Además de las ventajas en términos de diversidad de género, una mayor presencia femenina en la alta dirección influye positivamente en los resultados financieros de la compañía. El análisis de McKinsey indica que las empresas que tienen más de un 30% de mujeres directivas obtienen unos resultados financieros de hasta un 48% superior respecto a aquellas con una representación de menos del 10%.

 

Tal y como apunta Dafni Giannikou, socia asociada de McKinsey & Company y coautora del estudio, “los consejos de administración deberían darle una mayor importancia a la diversidad en la alta dirección de sus compañías y en los altos cargos. Hay evidencia amplia de que una mayor diversidad de género en los equipos ejecutivos puede aumentar en un 25% el potencial de mejora en los resultados de las compañías. Además, un entorno de trabajo poco inclusivo para las empleadas, la atracción de talento nuevo puede limitarse hasta en un 39%. El liderazgo femenino tiene un impacto positivo también en la percepción de los empleados.
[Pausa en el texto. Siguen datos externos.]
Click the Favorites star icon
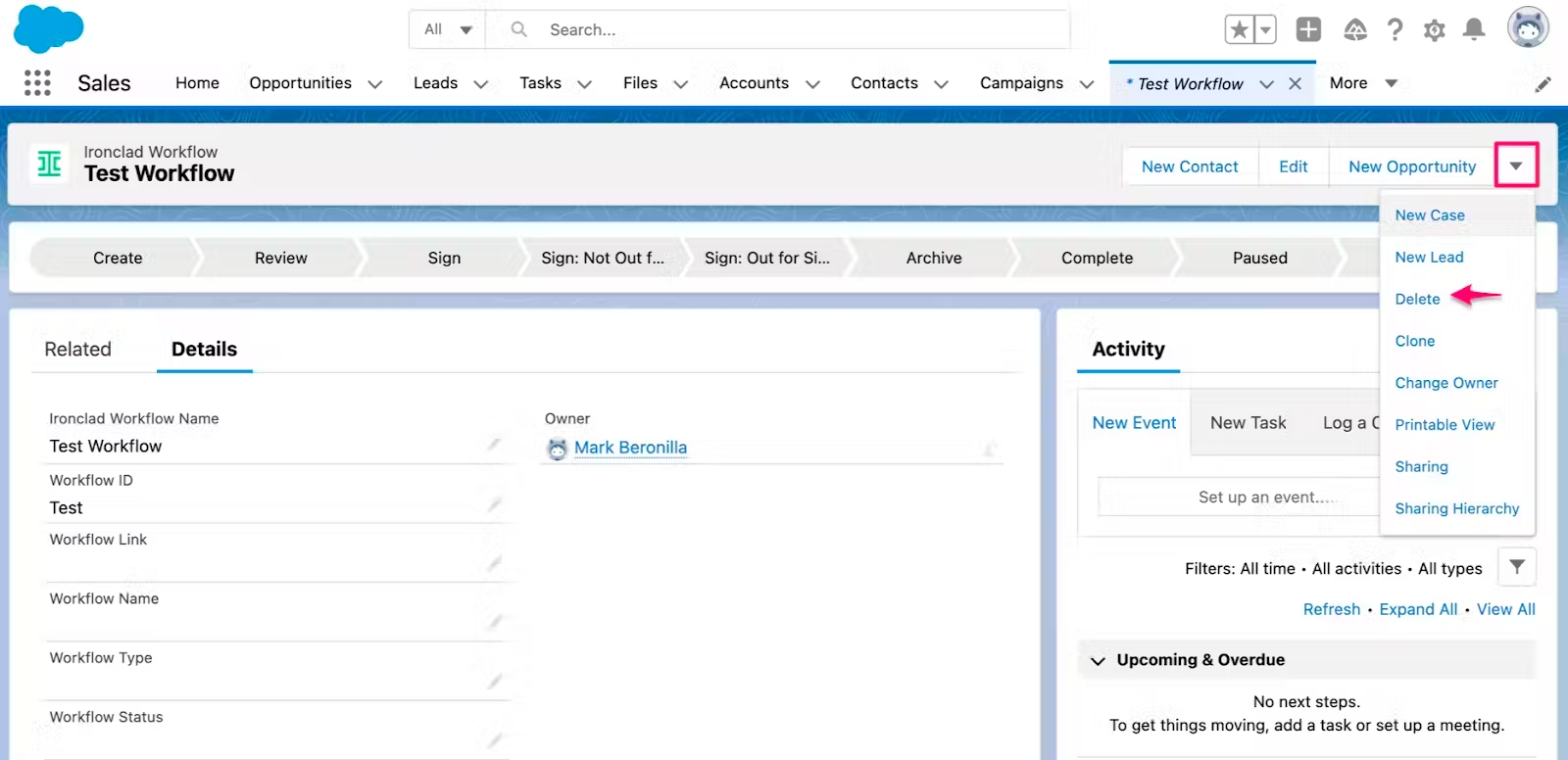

Este estudio pone de relieve que el 79% de empleados de empresas con alto porcentaje de liderazgo femenino se muestran satisfechos con su organización, frente al 65% de satisfacción de empresas con escasa presencia de mujeres, lo que se debe a que las directivas se focalizan más en el desarrollo profesional del equipo y en el bienestar de los trabajadores”.

 

La importancia de las medidas de igualdad y diversidad en las compañías

Según el informe de McKinsey, la presencia de las mujeres en la alta dirección de las empresas encuestadas se ha mantenido estable desde 2019, aunque ha sufrido variaciones en algunas posiciones. Mientras que en los puestos de dirección general la presencia de mujeres ha disminuido un 0,5% respecto a 2019 reduciéndose a un 9%, en los consejos de administración ha aumentado un 5,2%, con un 28% de mujeres. En posiciones de nivel N-1 y N-2 la presencia femenina también ha crecido en tres años, un 4,7% y un 2,2% respectivamente, llegando a un 30% y 32% de empleadas. La cuota general de mujeres en altos cargos en las empresas encuestadas es de 43%, igual que en 2019.

 

La importancia de las medidas DE&I se ve reflejada en las aspiraciones a promocionar de categoría profesional. Según ‘Women Matter España: Tramos pendientes’, hay más hombres que aspiran a ascender a altos ejecutivos que mujeres, con un 43% de empleados que respondieron que les gustaría convertirse en altos ejecutivos contra un 36% de mujeres. Sin embargo, ambos ven el desarrollo profesional igualmente importante, con un 92% de las mujeres que consideran que el progreso laboral es importante y un 91% de hombres.

 

Las organizaciones que destacan en términos de representación femenina son aquellas que fomentan de forma activa la diversidad y la inclusión, promoviendo una cultura empresarial que apoye a los empleados e impulsando programas de formación de bienestar dedicados a los directivos, así como iniciativas de mentoría”, apunta Amaia Noguera, socia de McKinsey & Company y líder de la práctica de personas, organización y performance en España y Portugal. “La formación a los managers en estos aspectos es muy importante y efectiva para transformar la cultura empresarial y crear un entorno inclusivo. De ahí que el 70% de las empresas top performance frente al 56% de la muestra total haya apostado por formar a los directivos en crear en sus equipos entornos más inclusivos. La eliminación de sesgos y el reconocimiento del trabajo son otros de los temas incluidos en las formaciones. El 90% de las top performance frente al 67% de la muestra total ha incluido en la formación de los managers el reconocimiento a las personas por su trabajo”, concluye.